**Exercise brief**
Rewrite the records between the lines holding "Task: Switch to the Polygons shelf tab" and "Given: Click the 0V axis label", inclusive, renaming "Polygons shelf tab" to "Shapes shelf tab" and keeping everything else unchanged. Give only those lines, and leave the pictures out.

Element and text position data
START

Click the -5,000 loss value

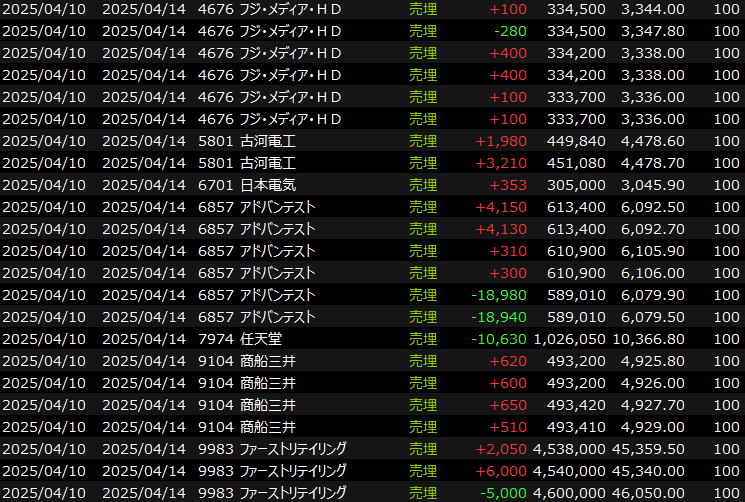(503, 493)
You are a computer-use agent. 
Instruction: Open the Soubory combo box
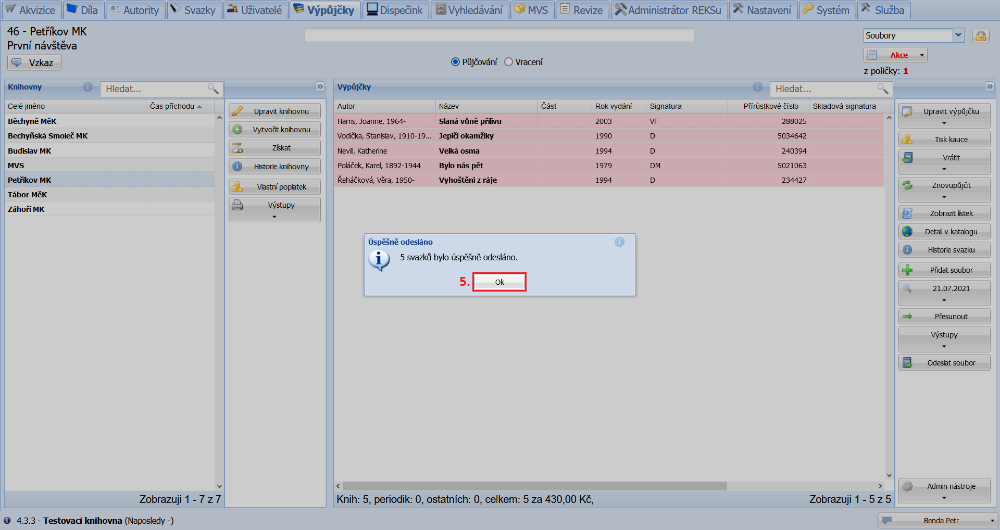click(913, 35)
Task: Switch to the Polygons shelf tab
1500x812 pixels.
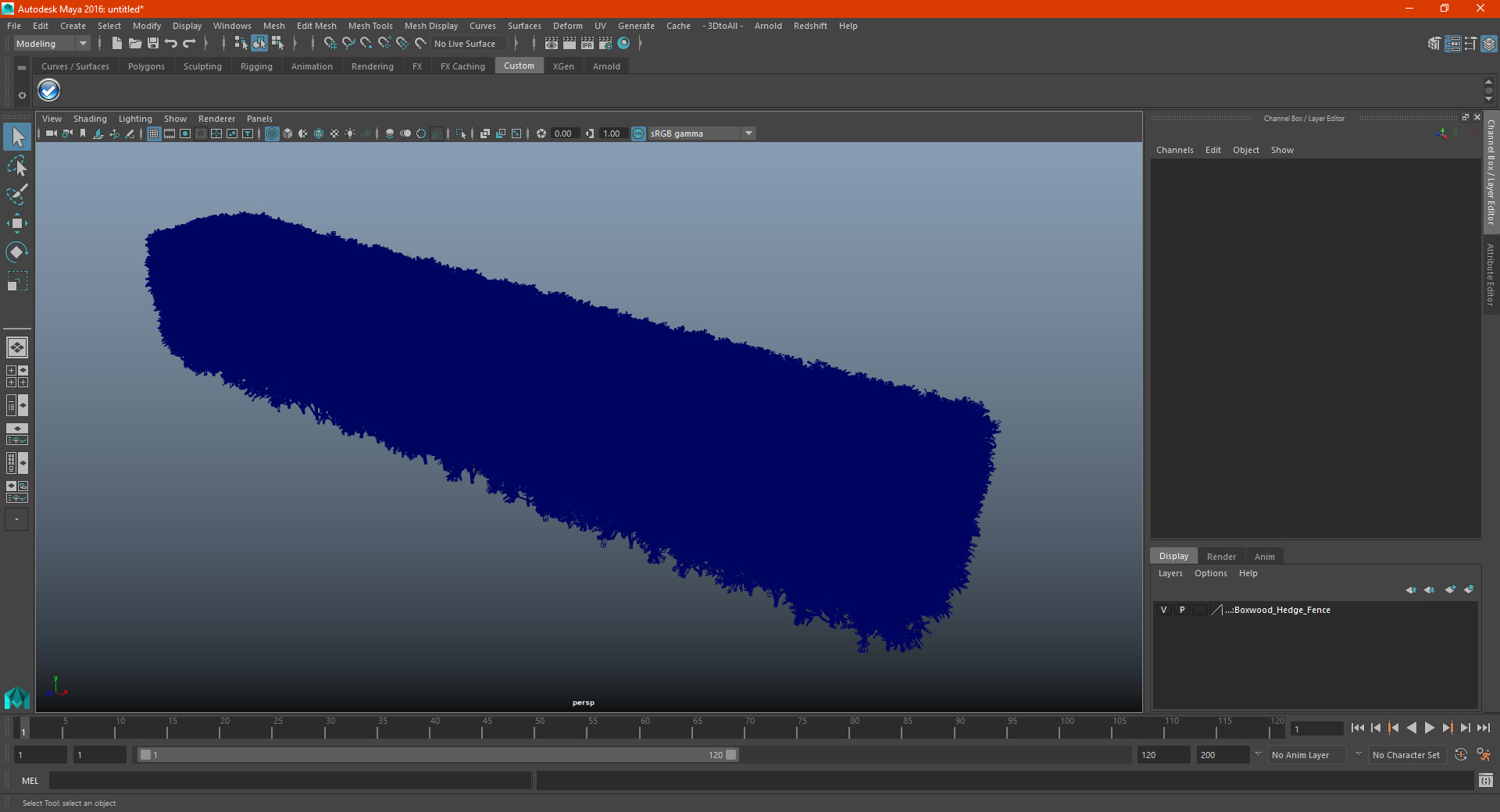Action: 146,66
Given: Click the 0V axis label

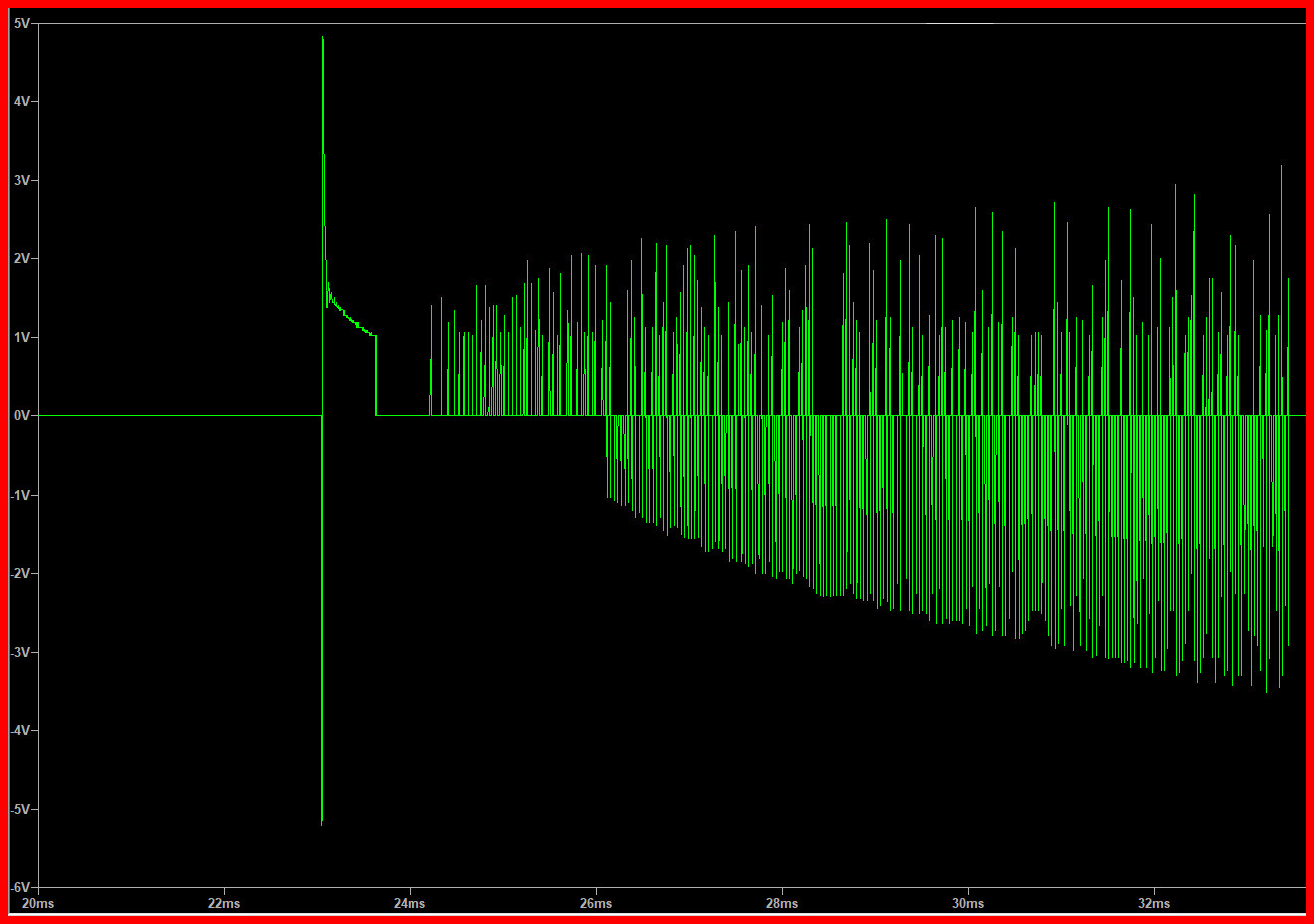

END
START

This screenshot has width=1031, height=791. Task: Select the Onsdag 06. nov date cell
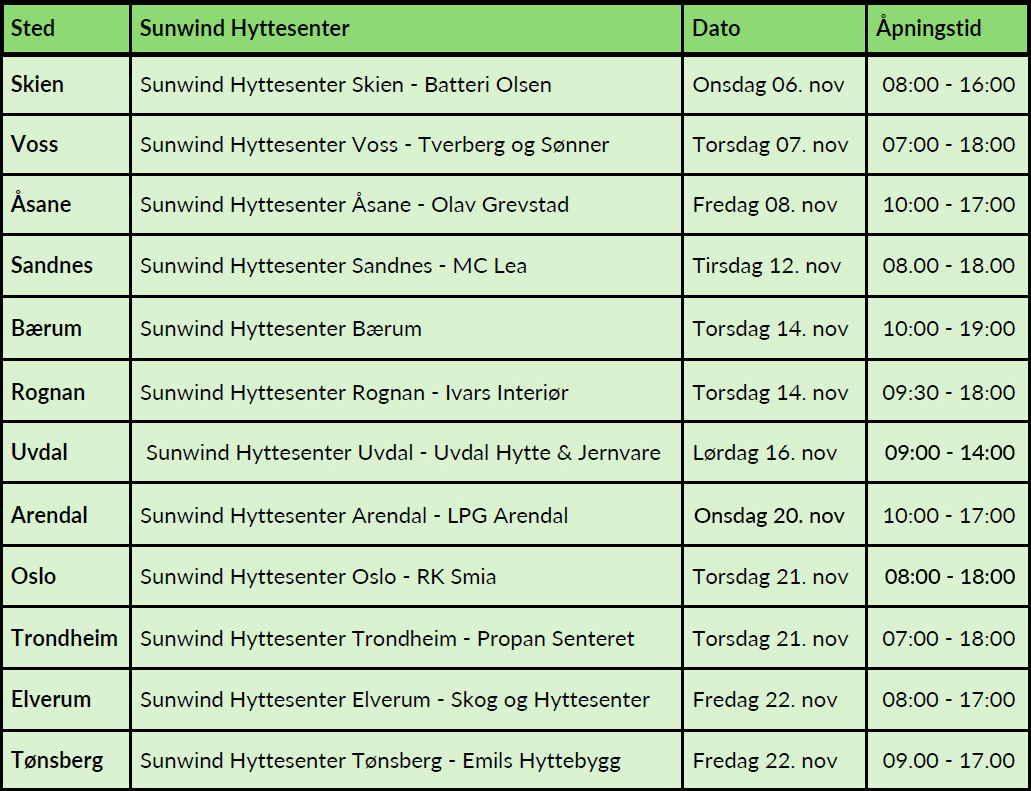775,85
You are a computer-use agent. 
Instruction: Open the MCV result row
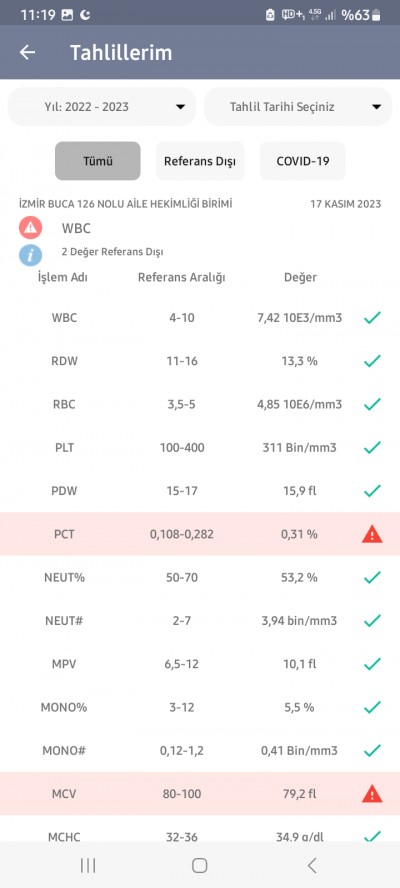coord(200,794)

END
START

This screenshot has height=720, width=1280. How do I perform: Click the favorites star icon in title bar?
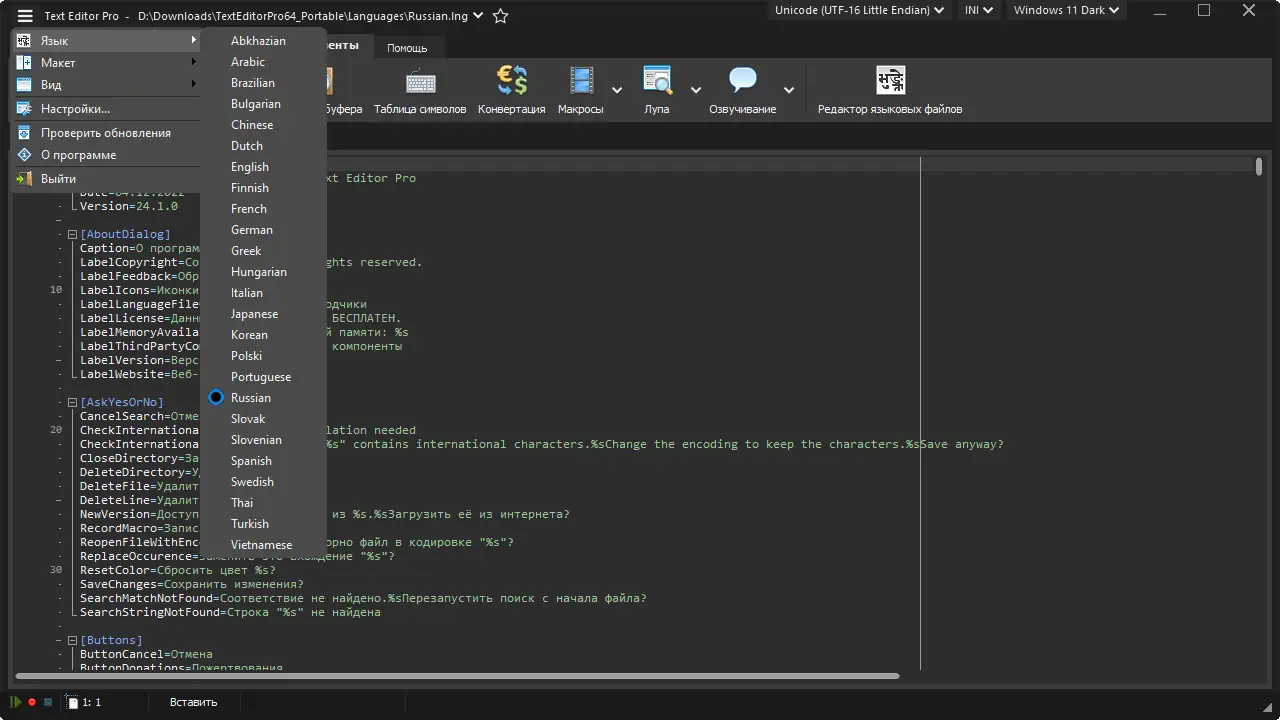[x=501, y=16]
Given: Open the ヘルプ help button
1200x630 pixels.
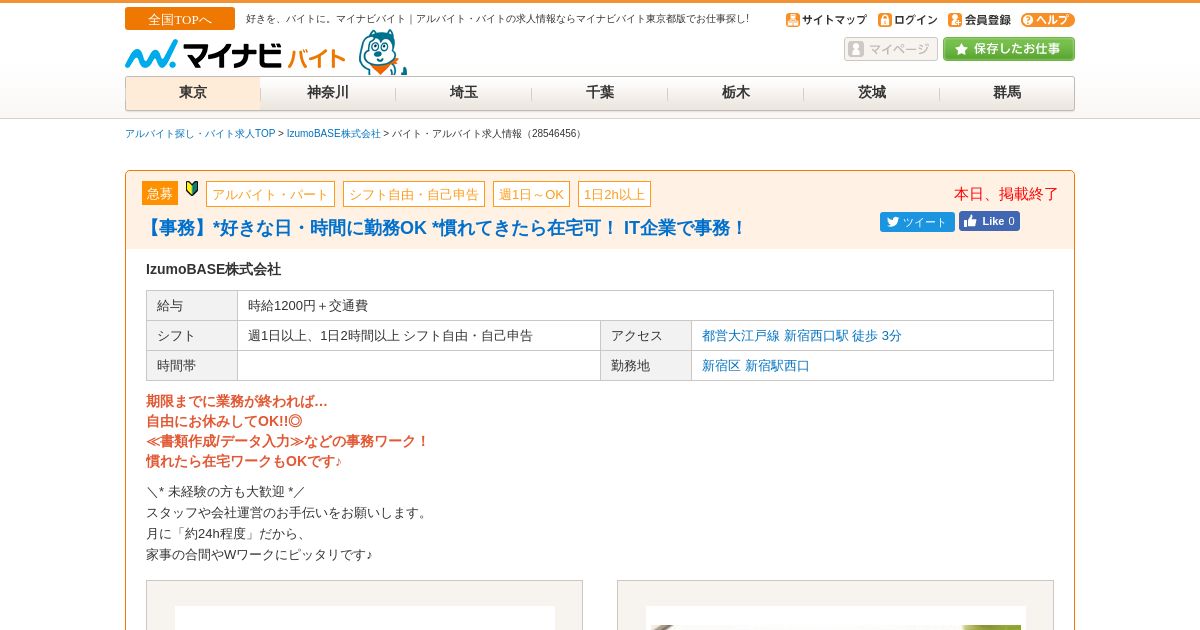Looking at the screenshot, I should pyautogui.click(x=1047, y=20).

END

**Final result**
Task: Switch to the Shapes shelf tab
1500x812 pixels.
Action: 146,66
Given: Click the 0V axis label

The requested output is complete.